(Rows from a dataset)

_ _ _ _ _ _ _

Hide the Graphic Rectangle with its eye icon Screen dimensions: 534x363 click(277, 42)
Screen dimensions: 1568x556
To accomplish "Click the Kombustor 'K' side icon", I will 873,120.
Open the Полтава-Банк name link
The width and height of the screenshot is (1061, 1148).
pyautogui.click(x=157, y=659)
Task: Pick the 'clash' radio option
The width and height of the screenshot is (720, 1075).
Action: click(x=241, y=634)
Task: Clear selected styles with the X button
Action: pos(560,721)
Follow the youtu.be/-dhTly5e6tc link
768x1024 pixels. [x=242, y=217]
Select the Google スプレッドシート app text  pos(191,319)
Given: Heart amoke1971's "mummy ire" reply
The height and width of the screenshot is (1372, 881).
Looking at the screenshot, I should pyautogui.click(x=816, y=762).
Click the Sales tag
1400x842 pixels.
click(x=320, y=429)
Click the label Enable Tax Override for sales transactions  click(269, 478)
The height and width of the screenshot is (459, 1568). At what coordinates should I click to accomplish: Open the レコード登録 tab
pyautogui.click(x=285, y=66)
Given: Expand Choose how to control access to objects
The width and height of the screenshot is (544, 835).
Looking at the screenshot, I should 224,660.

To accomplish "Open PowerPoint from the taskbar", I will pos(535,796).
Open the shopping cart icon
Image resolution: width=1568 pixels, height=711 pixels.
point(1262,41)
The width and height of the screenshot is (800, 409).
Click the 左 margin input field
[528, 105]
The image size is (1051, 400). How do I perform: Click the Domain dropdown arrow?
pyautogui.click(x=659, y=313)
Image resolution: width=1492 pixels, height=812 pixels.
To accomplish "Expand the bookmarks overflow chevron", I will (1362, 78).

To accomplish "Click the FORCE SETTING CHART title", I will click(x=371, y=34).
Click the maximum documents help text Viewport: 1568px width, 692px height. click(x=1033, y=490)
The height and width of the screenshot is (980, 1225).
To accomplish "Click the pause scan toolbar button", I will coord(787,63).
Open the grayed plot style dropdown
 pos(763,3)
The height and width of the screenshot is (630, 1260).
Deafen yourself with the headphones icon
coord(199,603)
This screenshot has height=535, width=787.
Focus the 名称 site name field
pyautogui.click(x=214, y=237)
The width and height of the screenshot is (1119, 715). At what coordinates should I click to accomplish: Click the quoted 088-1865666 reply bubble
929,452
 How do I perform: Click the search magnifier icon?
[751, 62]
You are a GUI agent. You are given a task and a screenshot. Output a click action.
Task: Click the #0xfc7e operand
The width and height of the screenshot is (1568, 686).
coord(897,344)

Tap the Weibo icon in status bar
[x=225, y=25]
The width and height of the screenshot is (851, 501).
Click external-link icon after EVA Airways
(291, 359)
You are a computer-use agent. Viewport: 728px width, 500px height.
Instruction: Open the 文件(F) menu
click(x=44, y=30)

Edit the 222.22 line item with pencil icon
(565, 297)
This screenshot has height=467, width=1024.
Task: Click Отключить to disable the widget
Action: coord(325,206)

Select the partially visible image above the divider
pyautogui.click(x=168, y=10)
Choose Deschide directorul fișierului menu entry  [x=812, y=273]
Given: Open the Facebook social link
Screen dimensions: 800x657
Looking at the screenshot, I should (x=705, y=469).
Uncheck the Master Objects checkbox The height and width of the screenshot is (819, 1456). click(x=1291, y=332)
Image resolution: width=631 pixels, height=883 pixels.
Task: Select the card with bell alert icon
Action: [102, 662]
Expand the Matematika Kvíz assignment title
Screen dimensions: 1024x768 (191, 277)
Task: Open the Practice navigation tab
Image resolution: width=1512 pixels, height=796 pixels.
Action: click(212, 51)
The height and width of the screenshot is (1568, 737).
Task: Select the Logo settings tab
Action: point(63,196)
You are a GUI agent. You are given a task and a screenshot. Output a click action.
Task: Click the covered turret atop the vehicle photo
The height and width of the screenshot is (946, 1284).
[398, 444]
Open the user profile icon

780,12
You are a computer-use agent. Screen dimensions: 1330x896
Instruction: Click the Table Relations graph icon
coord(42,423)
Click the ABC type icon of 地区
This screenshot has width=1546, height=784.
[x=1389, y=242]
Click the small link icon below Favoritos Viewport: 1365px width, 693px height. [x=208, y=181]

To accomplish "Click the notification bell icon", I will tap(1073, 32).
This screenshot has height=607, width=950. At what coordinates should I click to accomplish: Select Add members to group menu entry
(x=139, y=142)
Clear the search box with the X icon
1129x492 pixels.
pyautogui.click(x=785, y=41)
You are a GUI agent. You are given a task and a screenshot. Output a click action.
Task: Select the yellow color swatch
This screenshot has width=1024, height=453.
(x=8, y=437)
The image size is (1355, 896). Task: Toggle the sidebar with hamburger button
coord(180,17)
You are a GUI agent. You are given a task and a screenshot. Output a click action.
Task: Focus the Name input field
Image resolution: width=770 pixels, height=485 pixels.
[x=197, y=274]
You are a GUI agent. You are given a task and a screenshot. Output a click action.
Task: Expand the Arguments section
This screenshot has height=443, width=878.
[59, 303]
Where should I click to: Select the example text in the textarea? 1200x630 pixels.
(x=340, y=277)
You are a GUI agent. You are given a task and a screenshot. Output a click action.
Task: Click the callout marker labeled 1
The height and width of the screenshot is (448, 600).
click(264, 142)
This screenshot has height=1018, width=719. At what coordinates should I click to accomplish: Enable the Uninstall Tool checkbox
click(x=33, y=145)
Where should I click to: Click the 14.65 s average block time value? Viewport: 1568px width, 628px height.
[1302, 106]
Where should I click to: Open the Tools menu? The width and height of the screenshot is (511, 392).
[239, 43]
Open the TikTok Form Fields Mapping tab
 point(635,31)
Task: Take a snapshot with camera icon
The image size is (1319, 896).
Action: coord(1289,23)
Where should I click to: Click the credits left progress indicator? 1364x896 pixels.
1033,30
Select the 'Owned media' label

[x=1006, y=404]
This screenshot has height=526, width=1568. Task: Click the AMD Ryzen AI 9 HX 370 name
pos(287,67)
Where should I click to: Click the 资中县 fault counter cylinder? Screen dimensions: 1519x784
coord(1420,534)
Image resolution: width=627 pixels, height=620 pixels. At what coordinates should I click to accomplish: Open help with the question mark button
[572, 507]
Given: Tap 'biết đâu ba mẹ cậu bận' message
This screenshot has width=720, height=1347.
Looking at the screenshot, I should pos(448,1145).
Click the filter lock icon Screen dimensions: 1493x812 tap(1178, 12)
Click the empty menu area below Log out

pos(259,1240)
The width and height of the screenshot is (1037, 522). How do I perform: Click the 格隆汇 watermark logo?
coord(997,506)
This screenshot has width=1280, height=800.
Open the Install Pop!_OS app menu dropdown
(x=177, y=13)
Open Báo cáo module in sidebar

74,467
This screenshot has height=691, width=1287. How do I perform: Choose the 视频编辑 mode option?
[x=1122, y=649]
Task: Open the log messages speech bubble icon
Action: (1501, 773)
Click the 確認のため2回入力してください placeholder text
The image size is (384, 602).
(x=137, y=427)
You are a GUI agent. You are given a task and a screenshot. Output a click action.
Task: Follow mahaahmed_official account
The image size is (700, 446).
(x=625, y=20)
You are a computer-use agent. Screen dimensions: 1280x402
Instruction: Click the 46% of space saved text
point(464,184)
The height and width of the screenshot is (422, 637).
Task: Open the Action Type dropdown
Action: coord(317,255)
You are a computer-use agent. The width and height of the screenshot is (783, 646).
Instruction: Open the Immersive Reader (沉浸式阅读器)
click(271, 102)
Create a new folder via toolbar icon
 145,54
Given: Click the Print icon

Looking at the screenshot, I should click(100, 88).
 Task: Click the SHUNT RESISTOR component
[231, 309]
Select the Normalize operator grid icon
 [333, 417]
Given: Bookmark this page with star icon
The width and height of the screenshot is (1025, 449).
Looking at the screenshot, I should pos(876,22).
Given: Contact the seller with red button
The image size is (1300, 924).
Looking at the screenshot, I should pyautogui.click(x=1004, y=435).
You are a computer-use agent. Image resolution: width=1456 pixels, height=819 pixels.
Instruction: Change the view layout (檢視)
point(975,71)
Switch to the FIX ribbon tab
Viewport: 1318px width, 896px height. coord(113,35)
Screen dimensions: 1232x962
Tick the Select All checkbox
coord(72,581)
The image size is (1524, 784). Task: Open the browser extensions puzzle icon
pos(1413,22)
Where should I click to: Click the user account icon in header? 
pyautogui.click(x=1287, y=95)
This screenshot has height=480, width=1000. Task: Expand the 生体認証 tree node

_ _ _ _ _ _ _

▶ To do:
Write out the lines above without any change, beginning at the line that contains "Choose Deschide directorul" and stopping after the line that contains "Screen dimensions: 1024x768 (191, 277)".

▶ Result:
Choose Deschide directorul fișierului menu entry  [x=812, y=273]
Given: Open the Facebook social link
Screen dimensions: 800x657
Looking at the screenshot, I should (x=705, y=469).
Uncheck the Master Objects checkbox The height and width of the screenshot is (819, 1456). click(x=1291, y=332)
Image resolution: width=631 pixels, height=883 pixels.
Task: Select the card with bell alert icon
Action: [102, 662]
Expand the Matematika Kvíz assignment title
Screen dimensions: 1024x768 (191, 277)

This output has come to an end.